At the start of the ceremony, Sherpa representatives laid Buddhist mourning scarves over the coffin, draped in a New Zealand flag and bearing the ice axe he used during his epic 1953 ascent.
Afterwards, the casket was borne out of the church through an honor guard of mountaineers, their ice picks held aloft in salute.
Students from Sir Edmund Hillary College performed a traditional Maori challenge, or haka, before the cortege drove to a private family cremation along streets lined with thousands of applauding bystanders.
Clark said Hillary, who died on Jan. 11 of a heart attack at the age of 88, was "the most famous New Zealander of our times."
"Sir Ed described himself as a person of modest abilities," she added. "In reality he was a colossus, he was our hero. How privileged we were to have that living legend with us for 88 years."
She was among some 600 guests inside St Mary's church along with Hillary's widow June, son Peter and daughter Sarah, and the eldest son of the Nepalese guide who accompanied him on his Everest expedition.
"I think Dad was a real people's hero," Peter Hillary, a mountaineer in his own right, who has twice scaled Everest, said in his eulogy. "He was real, he was the genuine article."
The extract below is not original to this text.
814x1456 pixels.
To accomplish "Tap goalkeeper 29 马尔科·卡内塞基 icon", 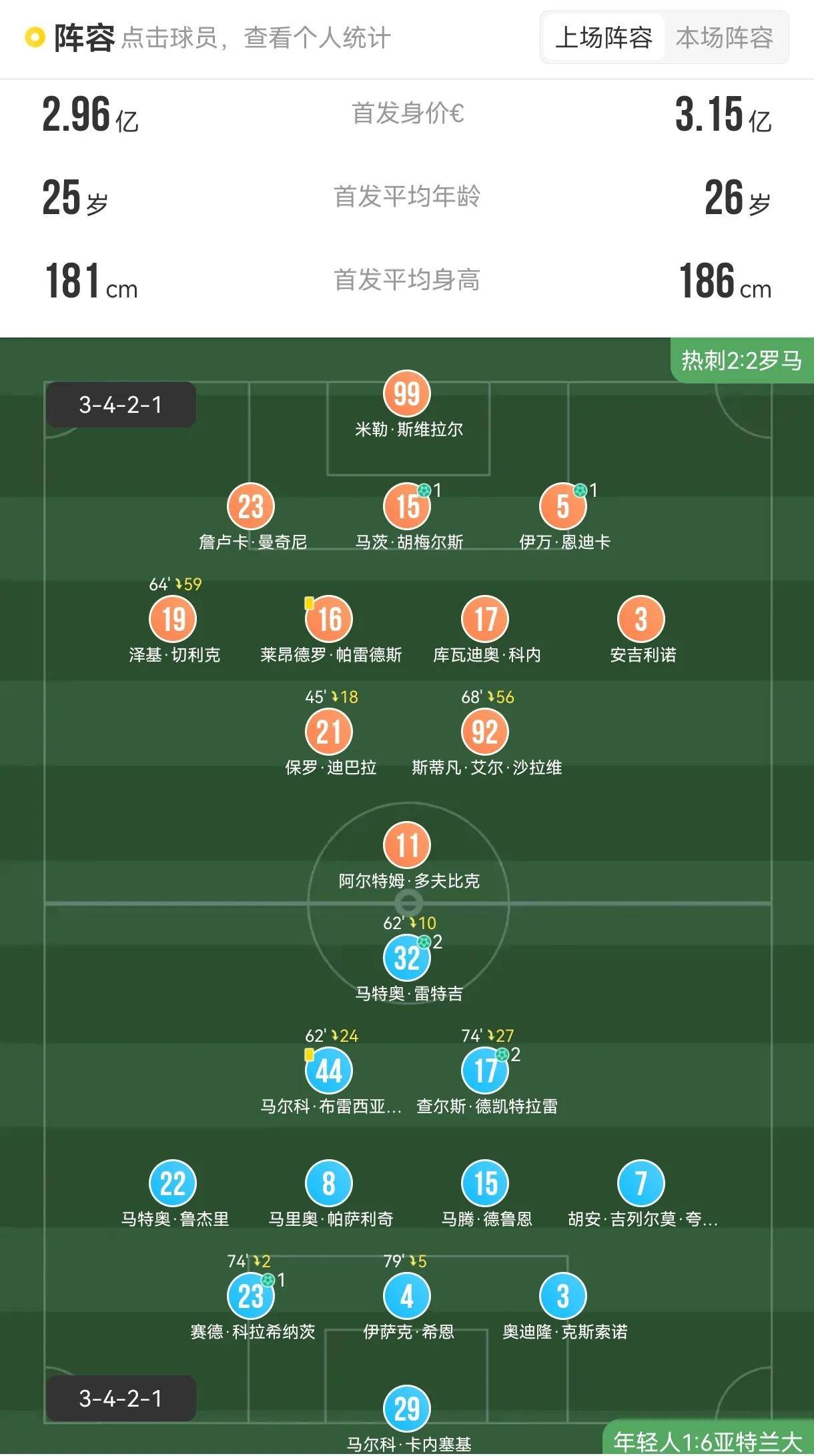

The Sherpa people from Nepal's Himalayan region reminded mourners that the lanky former beekeeper meant as much to them as to New Zealanders.
In the years after he and Sherpa Norgay Tenzing stood on the summit of the 8,848m peak on May 29, 1953, Hillary opened a foundation to build schools and medical facilities in the impoverished region.
The Himalayan Foundation built or supported 63 schools, two hospitals, a dozen medical clinics, bridges and miles of trails and provided safe drinking water, said Norbu Tenzing Norgay, the eldest son of Hillary's companion.
It epitomized the true meaning of giving, Norbu said.
"His love and dedication towards the Sherpas was like a parent for a child, absolutely unconditional," he said. "When the Sherpas heard the news of his death, their grief spiraled into mourning only comparable to the loss of a parent."
The head of the Himalayan Trust, Ang Rita Sherpa, described Hillary as "a man with a big heart" and a "second father."
"His loss for us is bigger and heavier than Mount Everest," he said.
High-level political and diplomatic representatives from around the world joined in the funeral service in the wooden, gothic-style church alongside the four surviving members of the 1953 expedition.
No member of the British royal family was present, in what some New Zealand and British newspapers had labeled a snub, although a royal memorial service is due to be held for Hillary at Windsor Castle near London in April.
Hillary's feat has always been closely linked with Elizabeth II -- it was announced on the day of her coronation on June 2, 1953, and she knighted him soon after.
It is thought his ashes may be scattered on Auckland's Hauraki Gulf, after he said in one of his autobiographies that he would like to be "washed gently ashore maybe on the many pleasant beaches near the place where I was born."
"Then the full circle of my life will be complete," he wrote.